The first block is the Pre-adder. It is in the charge of distinguishing the type of numbers which are introduced as an input.

Four different cases are possible:

- One of the special cases: NaN Infinity, Infinity, Normal, Zero, Subnormal, etc.
- A two subnormal numbers introduction.
- A mixed option between normal and subnormal numbers.
- A two normal numbers introduction

All these cases must be treated separately because of the process to achieve a successful operation must be different.

**ADDER**

This one is in charge of operating the numbers which have been prepared in the Preadder block.

The adder is a fundamental piece of the design because it implements the addition/subtraction operation, the main purpose of the 32 bit Floating Point Adder. The Adder block is composed of two entities: signout and adder. Signout is responsible for the sign operation and the adder is the adder strictly speaking.

**STANDARDISER**

** **The Standardiser is responsible for displaying the addition/subtraction operation value according to the IEEE 754 standard. This block is composed of four entities. Shift_left and zero_counter, Round and normalize. Basically, they are in charge of dealing with the result obtained from the adder and showing it in the same format as the numbers had been introduced.

**RESULTS**

At this point, the simulations to test the operation will be commented. As it has been done before four different cases could happen: special case, normal, subnormal or mixed numbers.

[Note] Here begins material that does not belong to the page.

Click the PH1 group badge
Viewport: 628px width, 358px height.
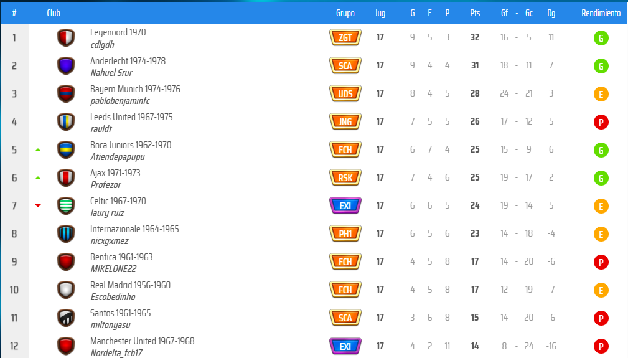point(345,234)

All the different possibilities must be tested and this is the reason why the different data types will be treated separately.

The procedure will be as follows:

- Enough different cases for each data type to demonstrate the correct working will be taken into account. The binary values of the entries and the output will be grouped in a table.
- Using the simulation the result will be obtained and added to the table.
- The decimal value of the numbers and the result will be calculated with the formula which had been explained at the standard IEEE 754 chapter.
- Simulation value will be compared with the arithmetic value in order to see as similar or different the numbers will be.

**CONCLUSION**

The reached goal is the implementation of a 32bits adder/subtractor based on floating point arithmetic according to the IEEE 754 standard. This design works with all the numbers defined by the standard: normal and subnormal. Furthermore, all the exceptions are taken into account as NaN, zero or infinity.

The adder or the shifter is implemented with a known structure. Predetermined operations as the addition (+) or shifting (SLL or SLR) are allowed but a generate function is used and the device has improved time response.

Finally used the code over an FPGA and tested it physically over a board which leaves the design completely finished.